- _SOURCE PASSAGE_
○ ○ ○ ○ ○
Tuesday, February 1, 2011
MPAA (R) CNS/USCCB () Roger Ebert (3 Stars) Fr. Dennis (3 1/2 Stars)
IMDb listing -
CNS/USCCB review -
Roger Ebert review -
It needs to be said at the outset that Biutiful (directed by Alejandro González Iñárritu who also directed Babel, 21 Grams and Amores Perros) is _not_ a cheerful movie. Most viewers will find it thought-provoking but very, very dark. I would not recommend it to any American viewer who has a great aversion to subtitled foreign language films or does not want to pay money for a movie that will probably/certainly depress. That being said, it is an excellent, well-crafted, well-acted, thought-provoking movie about life at the margins of a major European city, Barcelona.
The principal protagonist Uxbal (played by Javier Bardem who won an Oscar for Best Supporting Actor for his role as the villain in No Country for Old Men), in his 40s and with a family, appears to have been the son of a Moroccan immigrant father and possibly a Spanish mother, both long deceased. Uxbal’s wife, Marambra (played by Maricel Álvarez) has an Arabic (Moroccan?) sounding name. Though left unsaid in the movie, assuming that Uxbal and Marambra are both largely assimilated adult children of Moroccan immigrants (but still carrying the legacies and wounds of the immigration/assimilation experience) greatly helps to explain the movie’s context.
○ ○ ○ ○ ○
- _DATASET EXCERPTS_

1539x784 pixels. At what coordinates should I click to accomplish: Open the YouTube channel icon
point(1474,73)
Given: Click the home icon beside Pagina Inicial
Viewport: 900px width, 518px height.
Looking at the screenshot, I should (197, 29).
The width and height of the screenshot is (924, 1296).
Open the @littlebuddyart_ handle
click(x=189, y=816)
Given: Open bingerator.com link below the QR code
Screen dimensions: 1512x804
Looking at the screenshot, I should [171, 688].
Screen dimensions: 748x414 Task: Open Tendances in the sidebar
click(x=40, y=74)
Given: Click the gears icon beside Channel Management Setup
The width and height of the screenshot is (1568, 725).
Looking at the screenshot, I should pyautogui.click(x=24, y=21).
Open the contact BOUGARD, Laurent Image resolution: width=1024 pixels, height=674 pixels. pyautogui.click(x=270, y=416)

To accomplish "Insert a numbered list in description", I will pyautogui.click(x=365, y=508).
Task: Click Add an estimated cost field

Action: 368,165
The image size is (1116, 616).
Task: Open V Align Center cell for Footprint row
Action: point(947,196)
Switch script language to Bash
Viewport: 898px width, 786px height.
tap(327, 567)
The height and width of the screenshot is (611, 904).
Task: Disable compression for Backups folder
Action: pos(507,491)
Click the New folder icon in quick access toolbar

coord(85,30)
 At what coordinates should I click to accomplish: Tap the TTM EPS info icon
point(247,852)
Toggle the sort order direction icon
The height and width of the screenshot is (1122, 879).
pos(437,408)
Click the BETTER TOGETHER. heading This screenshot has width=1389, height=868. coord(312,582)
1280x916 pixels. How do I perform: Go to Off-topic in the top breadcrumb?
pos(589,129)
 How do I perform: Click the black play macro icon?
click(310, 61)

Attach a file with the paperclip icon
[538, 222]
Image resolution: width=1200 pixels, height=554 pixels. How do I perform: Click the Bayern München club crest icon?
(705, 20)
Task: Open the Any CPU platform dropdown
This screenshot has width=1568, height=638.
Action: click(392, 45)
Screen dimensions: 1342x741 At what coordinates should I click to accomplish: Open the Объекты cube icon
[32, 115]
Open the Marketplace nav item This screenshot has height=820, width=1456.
○ ○ ○ ○ ○
- _TASK_
Resume the review of the film Biutiful, picking up right after its final sentence and keeping its voice and subject.

- _OUTPUT OF THE EXERCISE_
Along with their two young children, Uxbal and Marambra live in a seedy part of Barcelona filled with other newer, more or less obviously illegal, immigrants. These include black West Africans who the Barcelona police relentlessly harrass and Chinese who the police leave alone but live in squalor. Uxbal and Marambra speak Spanish well (it probably should be Catalan, but in the movie they speak Spanish). However, neither of them has honest work. Uxbal serves as something of a middle-man between the North African/Chinese laborers/foremen and the Barcelona contractors who seek to hire them for work. Marambra hooks (works as a prostitute) on the side, though this is not to help support the family but rather to support her drug habit. Uxbal’s brother, Tito (played by Eduard Fernández), who doesn’t play a large role in the film but appears repeatedly throughout it, appears to have become a more “successful” (but still underworld) figure than Uxbal, running among other things a trashy Barcelona strip club.
Was “success in the underworld” the best that the three could hope for? One does not know, but the movie comes to speak forcefully about the “options” that are (or will be) available to undocumented aliens and their children in the United States, depending on how the debate in the United States turns, something _definitely_ to reflect upon.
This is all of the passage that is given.